> **WHAT YOU NEED TO DO**
Only the lines containing "arrow" should appear in the answer, copied from the listing below.
── DATA RECORDS
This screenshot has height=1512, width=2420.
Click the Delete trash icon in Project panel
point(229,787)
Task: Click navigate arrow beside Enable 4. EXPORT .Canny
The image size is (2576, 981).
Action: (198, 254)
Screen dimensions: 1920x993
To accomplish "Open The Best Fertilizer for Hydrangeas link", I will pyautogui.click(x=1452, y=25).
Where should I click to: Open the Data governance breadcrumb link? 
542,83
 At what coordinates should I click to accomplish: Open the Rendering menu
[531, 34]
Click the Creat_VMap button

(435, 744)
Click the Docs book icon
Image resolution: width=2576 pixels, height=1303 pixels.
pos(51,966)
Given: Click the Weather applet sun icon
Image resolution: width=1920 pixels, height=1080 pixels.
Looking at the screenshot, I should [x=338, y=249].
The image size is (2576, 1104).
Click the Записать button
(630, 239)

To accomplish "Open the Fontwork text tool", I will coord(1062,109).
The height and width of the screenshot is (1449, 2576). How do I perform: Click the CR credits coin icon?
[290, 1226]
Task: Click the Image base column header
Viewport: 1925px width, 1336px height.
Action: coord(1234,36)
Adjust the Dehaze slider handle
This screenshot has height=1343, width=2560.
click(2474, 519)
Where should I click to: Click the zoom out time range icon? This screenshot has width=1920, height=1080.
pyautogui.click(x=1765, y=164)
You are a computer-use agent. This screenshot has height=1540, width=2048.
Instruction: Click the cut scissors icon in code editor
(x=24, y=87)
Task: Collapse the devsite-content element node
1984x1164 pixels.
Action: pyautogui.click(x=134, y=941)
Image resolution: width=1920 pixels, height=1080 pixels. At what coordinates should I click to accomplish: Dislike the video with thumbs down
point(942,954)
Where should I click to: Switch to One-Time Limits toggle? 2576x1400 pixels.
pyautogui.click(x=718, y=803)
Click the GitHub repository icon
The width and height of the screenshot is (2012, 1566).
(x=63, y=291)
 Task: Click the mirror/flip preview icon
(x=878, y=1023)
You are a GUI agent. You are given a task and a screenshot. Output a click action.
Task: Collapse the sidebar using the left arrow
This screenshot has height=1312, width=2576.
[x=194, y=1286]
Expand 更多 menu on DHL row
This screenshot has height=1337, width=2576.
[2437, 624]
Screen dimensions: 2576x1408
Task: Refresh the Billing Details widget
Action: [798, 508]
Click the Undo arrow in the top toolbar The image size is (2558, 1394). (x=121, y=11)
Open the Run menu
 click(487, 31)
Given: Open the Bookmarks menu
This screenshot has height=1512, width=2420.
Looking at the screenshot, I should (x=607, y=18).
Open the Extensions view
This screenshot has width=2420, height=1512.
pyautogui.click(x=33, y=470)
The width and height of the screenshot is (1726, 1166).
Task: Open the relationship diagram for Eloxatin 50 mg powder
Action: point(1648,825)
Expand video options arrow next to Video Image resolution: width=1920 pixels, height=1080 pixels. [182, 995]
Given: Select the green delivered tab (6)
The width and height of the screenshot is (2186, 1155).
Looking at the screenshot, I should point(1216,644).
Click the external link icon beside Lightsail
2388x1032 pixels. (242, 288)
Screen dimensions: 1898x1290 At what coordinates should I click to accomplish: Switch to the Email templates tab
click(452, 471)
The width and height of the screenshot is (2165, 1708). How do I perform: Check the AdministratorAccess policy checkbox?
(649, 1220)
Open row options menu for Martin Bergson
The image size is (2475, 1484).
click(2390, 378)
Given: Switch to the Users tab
────
> **TASK RESULT**
Task: Click navigate arrow beside Enable 4. EXPORT .Canny
Task: Collapse the sidebar using the left arrow
Click the Undo arrow in the top toolbar The image size is (2558, 1394). (x=121, y=11)
Expand video options arrow next to Video Image resolution: width=1920 pixels, height=1080 pixels. [182, 995]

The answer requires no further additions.